How to complete this task: An acceptable answer contains every record below, unchanged, and no pictures.

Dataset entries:
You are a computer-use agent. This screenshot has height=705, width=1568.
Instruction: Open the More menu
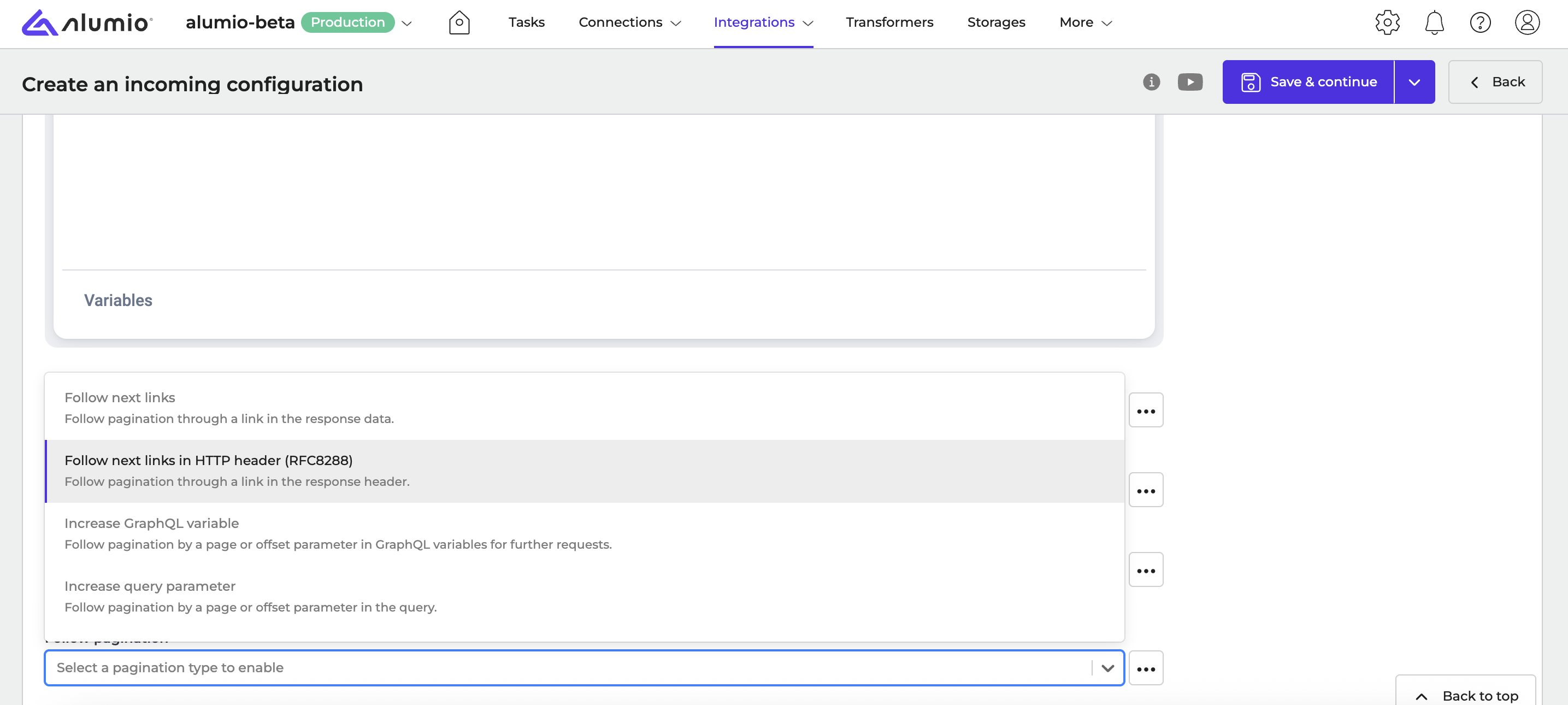pos(1085,22)
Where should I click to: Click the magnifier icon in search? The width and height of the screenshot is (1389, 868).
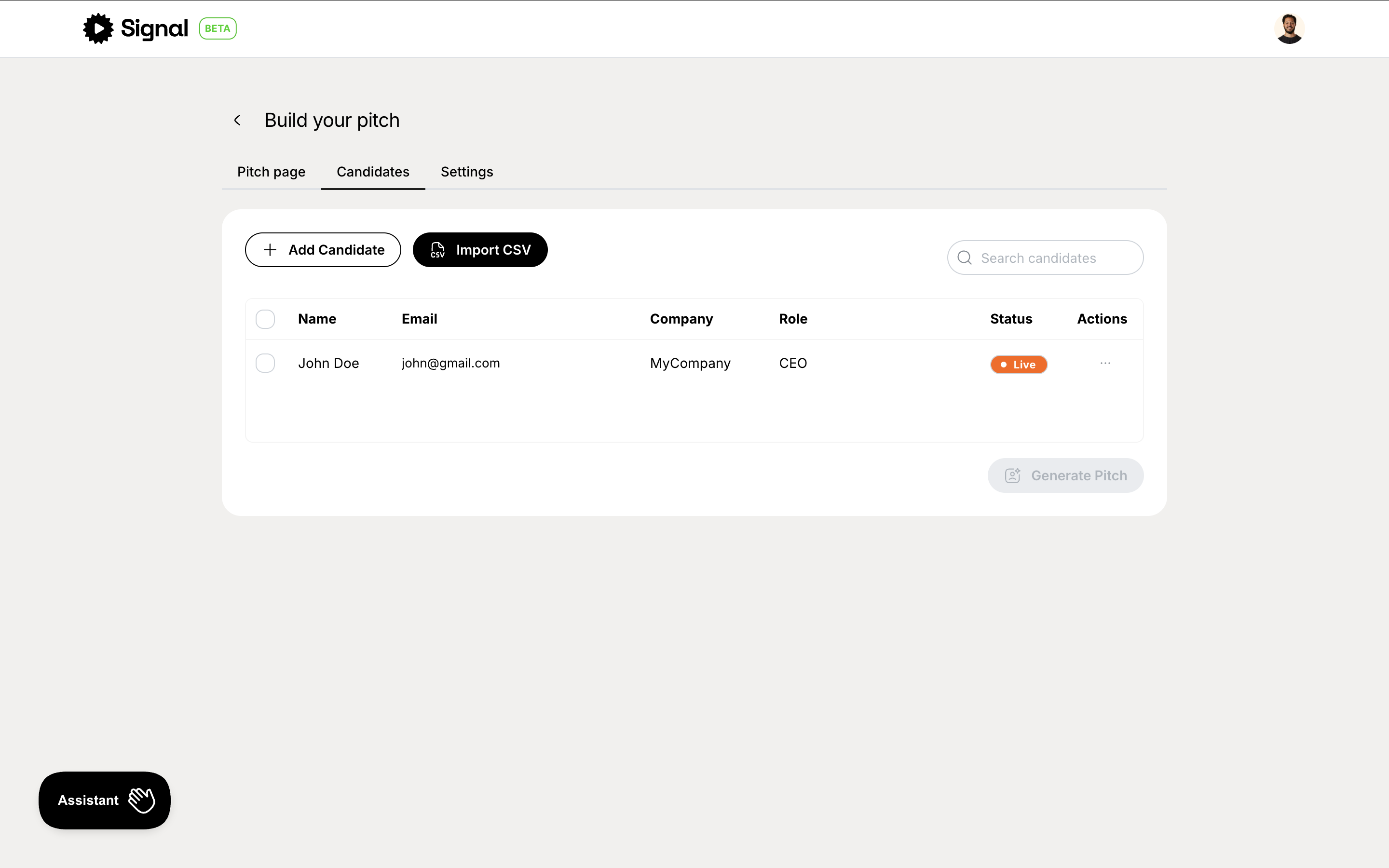[x=965, y=258]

Answer for the task:
You are a computer-use agent. This screenshot has height=705, width=1568.
Instruction: Open the More menu
pos(1085,22)
Where should I click to: Click the magnifier icon in search? The width and height of the screenshot is (1389, 868).
[x=965, y=258]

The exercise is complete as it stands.